切嗣がセイバーに「聖杯を破壊しろ」と命じ、

それで全てが終わり、また始まりました。


空に穴があき、溢れ出た聖杯の泥によって

街は炎に包まれます。


建物を壊し、人を呑み込み、至る所に火をつけて、

地獄のような景色を作っていく泥。


その中で切嗣は少しでも人を助けようと

懸命になりますが・・・・・・。



「正義の味方になりたい」

「世の中から悲しみを消し去りたい」

そう思って進んできたはずなのに、結局は破壊と

絶望を撒き散らし、自らが殺めた父と同じ景色を

作り出してしまった。

その切嗣の姿は、哀れとも悲惨とも見えました。


何人も殺して、育ての親も殺して、時には家族も

犠牲にし、進んできた切嗣。

その徹底した姿勢と意思には、空恐ろしいものが

ありつつも、しかし彼は世界を救いたいという優しさ

・・・なのかな?だけはずっと貫いてきたはずです。


なのに、結果はこの惨状。


愚かだと笑えばいいのか、

悲惨だと涙すればいいのか、

無駄骨だと脱力すればいいのか、

何だか複雑な気持ちになりました。


ただ、切嗣が瓦礫の中から士郎を助け、

「救われた」と言うシーンにはこちらまで

救われたような気分になりました。

切嗣に少しでも救いがあったのは幸いだと思います。


一方。

切嗣以外にも生き残っていた二人ですが。


ギルガメッシュさんは何故裸なんですか?

受肉したから云々はいいです。

瓦礫の中から着られるものくらい探したらどうですか?

それは王たるものの仕事ではないからですか?

それとも趣味ですか?

新たな愉悦ですか?

変態!この変態!


・・・それはともかく。


綺礼は一度は死んだものの、聖杯によって再び命を

与えられ、自らの本質を悟ったようです。

「何という邪悪」

「何という鬼畜」

「歪み」

「汚物」

・・・ああ、そうだね。


ていうか、今やっと気づいたんだ。

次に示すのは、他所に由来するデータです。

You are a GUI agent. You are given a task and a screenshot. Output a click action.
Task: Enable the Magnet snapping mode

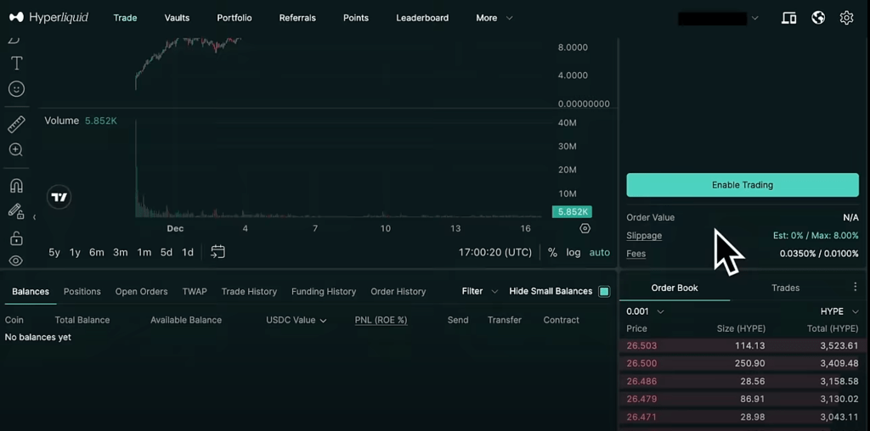coord(16,186)
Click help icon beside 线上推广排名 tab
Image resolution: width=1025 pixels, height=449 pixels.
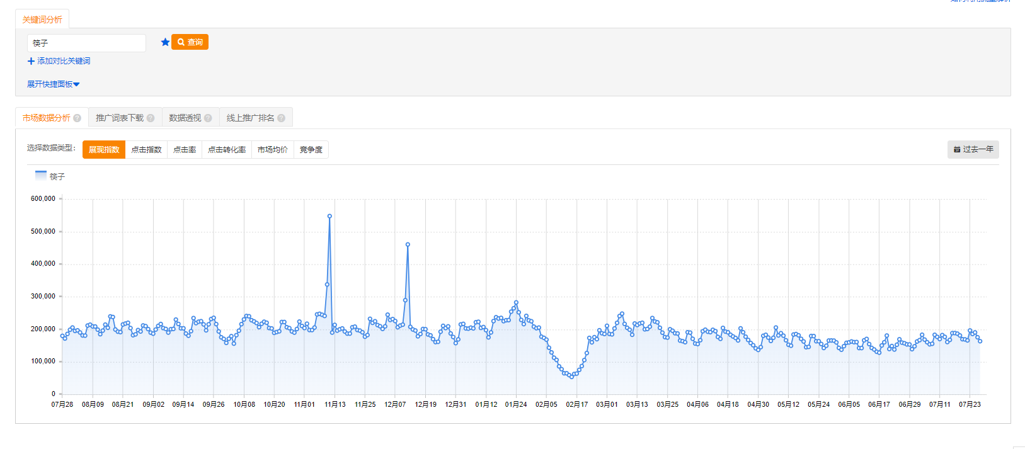click(281, 118)
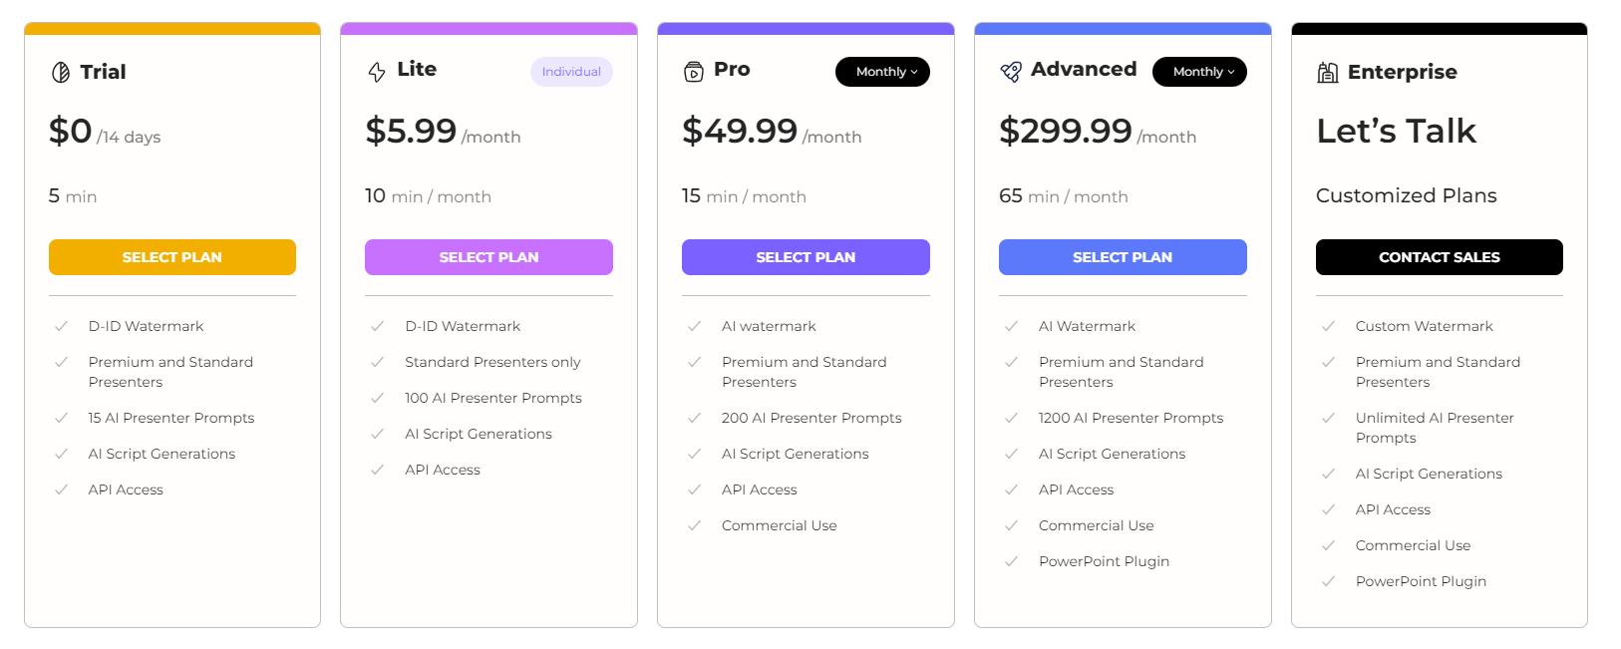Viewport: 1621px width, 649px height.
Task: Select the Lite plan with pink button
Action: [488, 257]
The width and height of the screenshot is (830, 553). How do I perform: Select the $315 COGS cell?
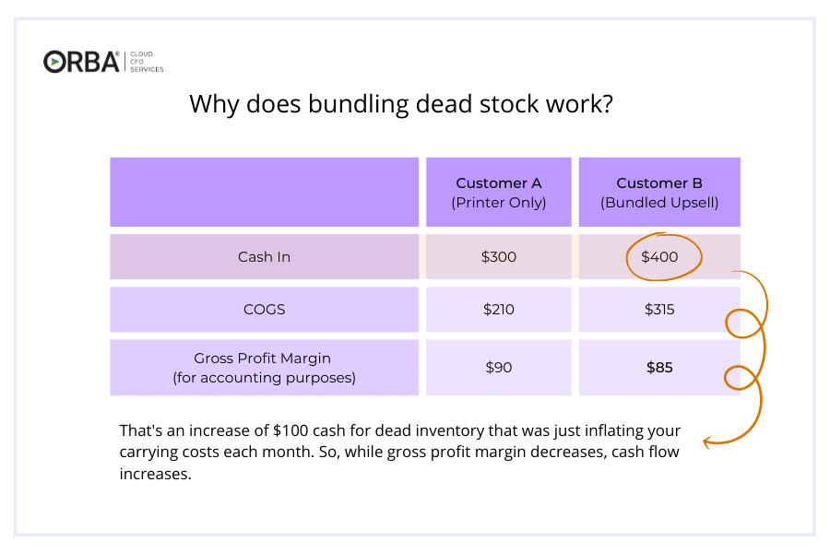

遅くない?

ワイン愉悦味くらいで気付いて欲しかったんだけど・・・。

雁夜さんの不幸程度じゃ悟れないってことですか?

何て哀れな!

あんな仕打ちをうけておいて、「ワイン美味しいねー♪」

だけで、ただ忘れられた雁夜さん、何て哀れな!

ていうか雁夜さん生きてたのか!

なのに最後まで突き落されて死んでったよ?

可哀想な人!

でも妄想はほどほどにね!


・・・あ、いや、それもともかく。


綺礼は自らの蛆虫な本性を悟ったものの、

そうなった過程を明らかにしなければ納得できないと、

新たな問いの答えを探し続けるようです。

面倒な人だなー。

でも、自分の本性は邪悪だと悟り、破滅や嘆きが

愉悦だと知りながらも、ちゃんと人並みの倫理は

持っているのが、それはそれで不幸だと思います。

自分の幸福が完全に人の道を外れた所にあると

分かっているのに、人の道を外れてはいけないと

知っている。

結局、どうあがいても不幸にしかなれないような・・・。

ちょっと可哀想。


でも、あれだよ?

自分が殺した人の、刺殺した凶器を、娘に渡して、

一瞬ニヤッとしそうになるのはやめて。

まったく。本当に蛆虫なんだから、綺礼ちゃんは。

貴方のそういう所、嫌いじゃないけどね!




何はともあれ。

こうして聖杯戦争の最終決戦、切嗣と綺礼の闘いは

終結し、同時に第四次聖杯戦争も終わりを迎えました。


生き残った人々はそれぞれの選択のもと、

それぞれの生き方を続け、

表面的には平穏が戻りました。


切嗣は引退?

綺礼は問の解を探しに?

ウェイバーはおじいさんおばあさんと一緒に(良かった!)

ギルガメッシュはどうしたのか分からないけど変態。多分。

セイバーは・・・セイバーは絶望と嘆きのなかに・・・・・・。


セイバーだけ何も救われることはなく、

ずっと悲惨の真っただ中。

なんか・・・釈然としない・・・。


と思ったけれど、最後の切嗣と士郎の会話のシーンで

セイバーにも先に救いは見えそうな気はしました。


「(切嗣が諦めたなら、正義の味方に)

俺が代わりになってやるよ」


その士郎の言葉。

セイバーも切嗣も救ってくれそうな気がしました。


それから切嗣の言葉。


「ああ・・・安心した」


何だか、とても胸が詰まりました。

どんな感情だかよく分かりませんが、

この一言にとにかく胸が詰まりました。



単なる喜びや単なる嘆きや、そんな一言では表せない。

言葉に出来ない感情を色々と味あわせてくれたこの作品。

ずっと観てきて良かったと思います。

面白かったです。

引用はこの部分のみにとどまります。